[Screenshot grounding data]
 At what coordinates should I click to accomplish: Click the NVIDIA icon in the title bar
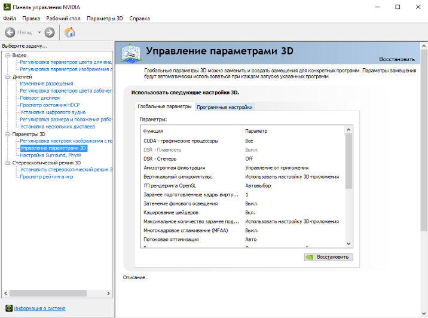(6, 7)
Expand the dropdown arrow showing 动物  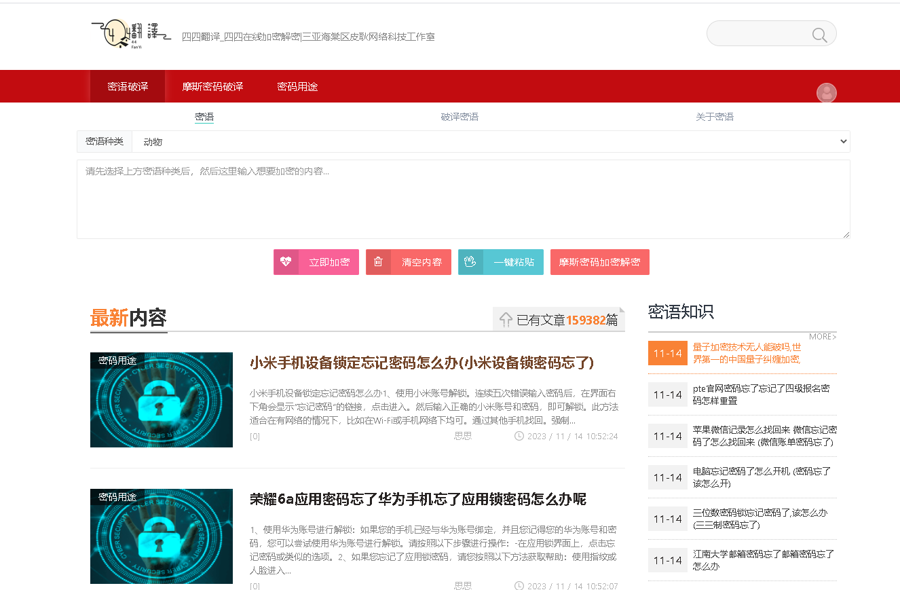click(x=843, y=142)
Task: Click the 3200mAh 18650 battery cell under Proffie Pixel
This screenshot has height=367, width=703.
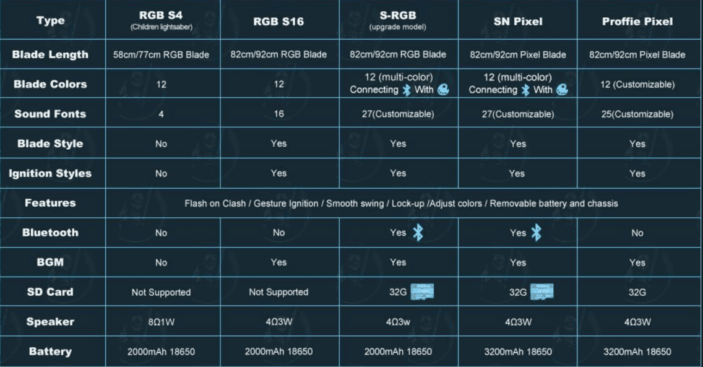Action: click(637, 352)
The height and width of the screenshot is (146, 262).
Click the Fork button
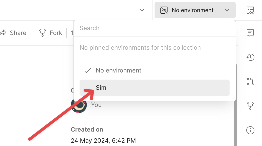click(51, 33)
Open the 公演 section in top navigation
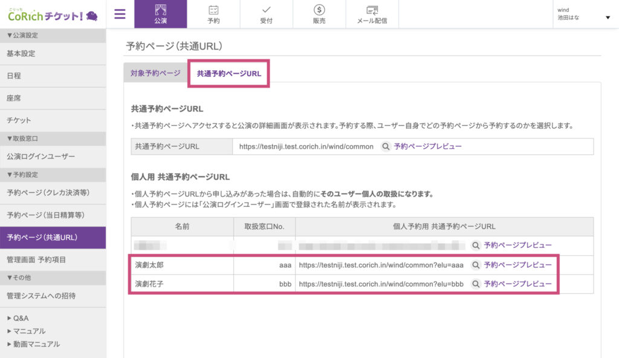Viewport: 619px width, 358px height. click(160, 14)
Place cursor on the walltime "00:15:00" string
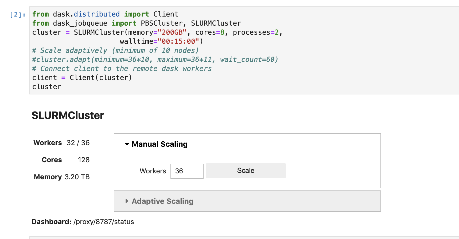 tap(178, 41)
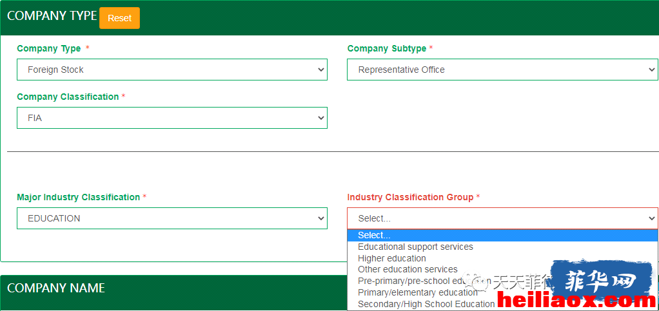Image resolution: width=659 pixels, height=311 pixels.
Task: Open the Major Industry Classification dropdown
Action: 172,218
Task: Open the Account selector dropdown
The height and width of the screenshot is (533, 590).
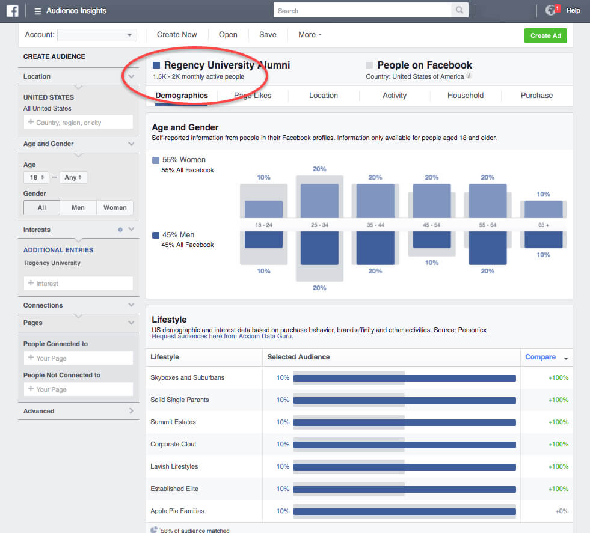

--

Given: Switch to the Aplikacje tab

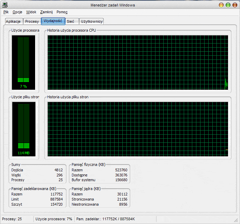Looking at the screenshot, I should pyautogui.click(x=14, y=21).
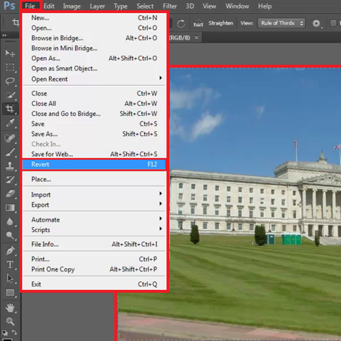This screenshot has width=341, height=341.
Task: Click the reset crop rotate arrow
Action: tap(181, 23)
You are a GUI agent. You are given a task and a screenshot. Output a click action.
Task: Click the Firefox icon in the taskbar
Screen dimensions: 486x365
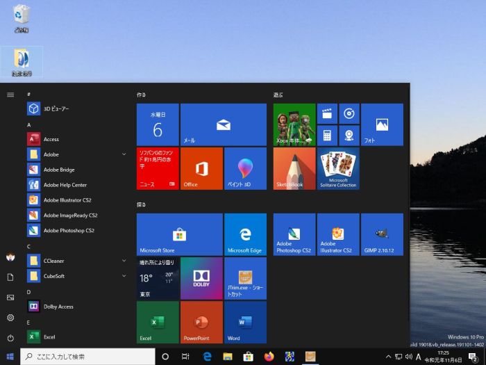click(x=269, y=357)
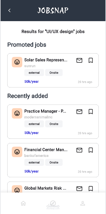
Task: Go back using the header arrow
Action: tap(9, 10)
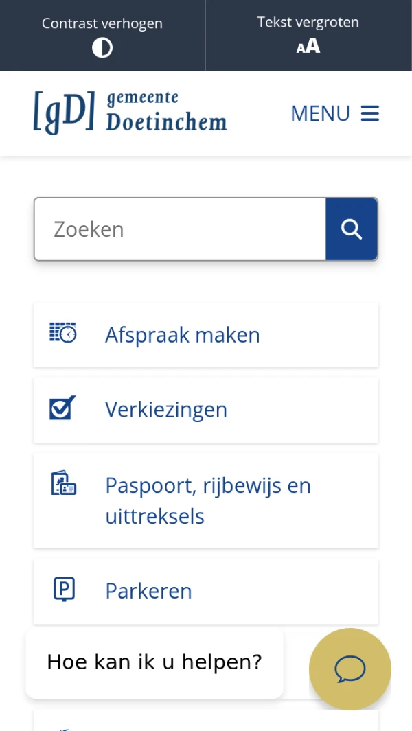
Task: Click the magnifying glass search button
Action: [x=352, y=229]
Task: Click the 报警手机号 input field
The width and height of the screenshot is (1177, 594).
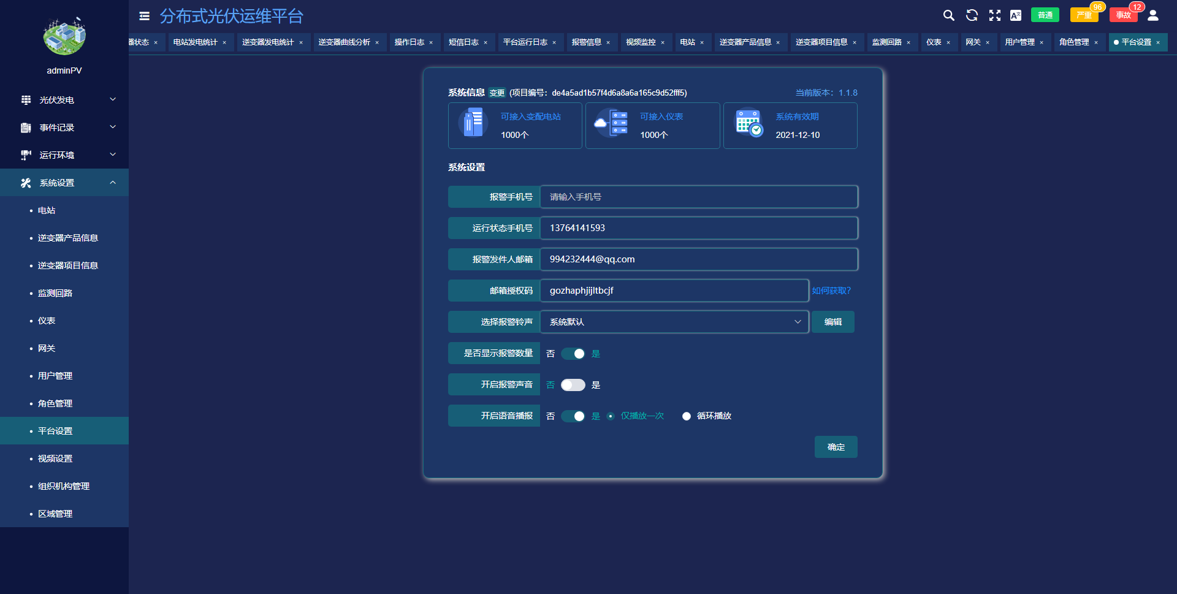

[Work request]:
Output exactly, and only, the lines of the entries above from the one with "Given: Switch to the Aplikacje tab" up to and including the one with "Task: Click the Firefox icon in the taskbar"; pictures are to be left out.

[Completed task]:
Given: Switch to the Aplikacje tab

Looking at the screenshot, I should pyautogui.click(x=14, y=21).
This screenshot has width=341, height=341.
Task: Click the reset crop rotate arrow
Action: tap(181, 23)
You are a GUI agent. You are given a task and a screenshot. Output a click action.
Task: Click the Firefox icon in the taskbar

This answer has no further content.